Alan Greenspan, il più longevo presidente della Federal Reserve, lo avrebbe definito un «conundrum», un enigma di difficile soluzione. In effetti non è facile spiegare, quest'anno vissuto dalle Borse in sella al Toro senza quasi mai subire un disarcionamento. Il Nasdaq, balzato giusto ieri sopra i 9mila punti, un record storico agguantato dopo 11 rialzi consecutivi, è l'emblema del faccione sorridente di Wall Street e il bollino blu dell'eccellenza finanziaria che Donald Trump può sbattere in faccia ai propri detrattori.
Nonostante la spada di Damocle dell'impeachment, malgrado il braccio di ferro commerciale con la Cina e la battaglia sui tassi con il capo della Fed, Jerome Powell, il tycoon si appresta a chiudere l'anno che precede la corsa per la Casa Bianca con un cospicuo arrotondamento dei listini: +20% il Dow Jones, +28% l'S&P500, per la prima volta in assoluto sopra quota 3.200, e con una media ben sopra il 12,8 messo a segno nel terzo anno di mandato dei tre precedenti presidenti Usa. Oltre i 9mila punti, per la prima volta, il tecnologico Nasdaq.
Senza contare che il triennio trumpiano ha coinciso con la lievitazione degli utili delle 500 maggiori aziende quotate (17mila miliardi di dollari) e con il mercato che ha restituito agli azionisti più del 50% degli investimenti.

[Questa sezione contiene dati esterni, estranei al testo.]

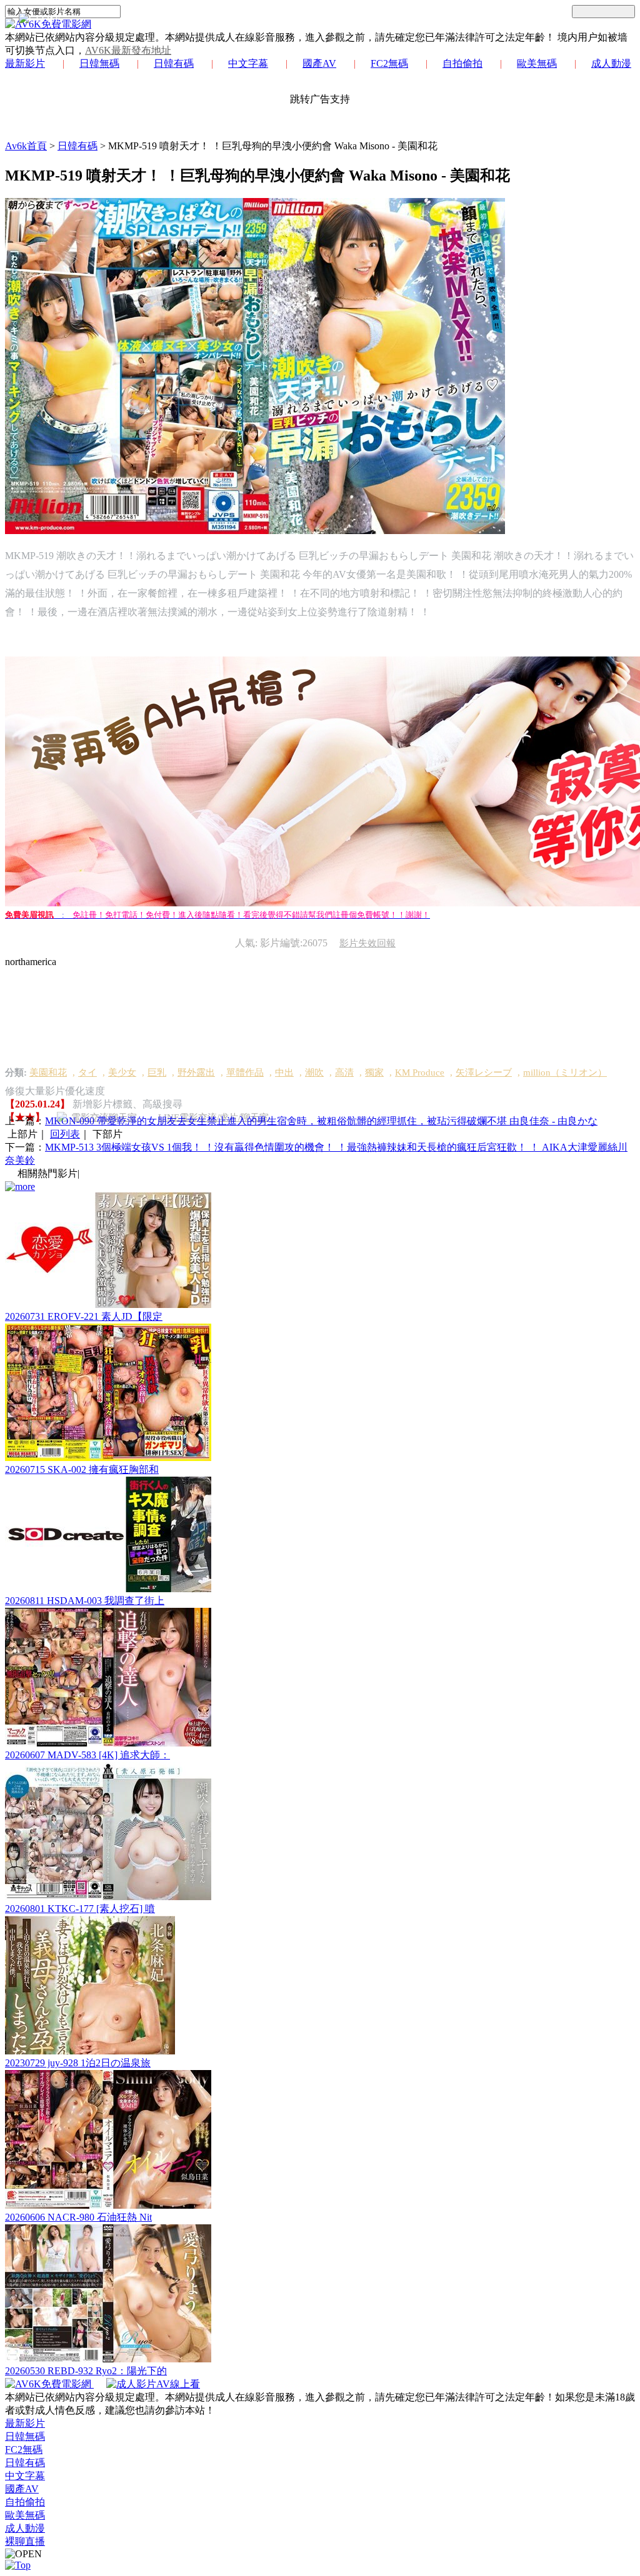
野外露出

Inoltre, l'andamento di Wall Street è stato la cinghia di trasmissione del rialzo per le altre Borse. Deutsche Bank stima che i mercati azionari globali hanno incrementato in 12 mesi di 17mila miliardi la capitalizzazione, per un controvalore complessivo di 85mila miliardi.
È con questi numeri che sono state spazzate via le paure del primo scorcio dell'anno, quando il barometro congiunturale annunciava come imminente una recessione mondiale. I tre tagli al costo del denaro decisi dalla Fed, la politica di allentamento monetario mantenuta dalla Bce e l'impulso generale alla spesa pubblica sono stati i tre pilastri che hanno permesso alle Borse di impilare guadagni. La debolezza dell'economia è passata in subordine, al pari dei nodi non ancora sciolti.
A cominciare dalla guerra dei dazi fra Washington e Pechino. Ieri Trump ha portato un'altra ventata di ottimismo, con l'annuncio che la prima fase dell'intesa commerciale con la Cina è «conclusa» e che si aspetta di ospitare una cerimonia di firma con Xi Jinping «al momento giusto». Gao Feng, portavoce del ministero cinese del Commercio, ha chiarito che entrambe le parti stanno ancora verificando le procedure prima della firma.
Ma sullo sfondo resta la «grana» Huawei dopo le rivelazioni del Wall Street Journal, secondo cui il colosso cinese delle tlc ha ottenuto da Pechino 75 miliardi di dollari in sovvenzioni, agevolazioni fiscali e finanziamenti.
Un fiume di denaro che ha favorito la sua ascesa ai vertici delle telecomunicazioni globali. Da parte sua, Huawei ha accusato il quotidiano Usa di utilizzare «informazioni false». Uno scontro che rischia di minare la pace commerciale fra le due super-potenze.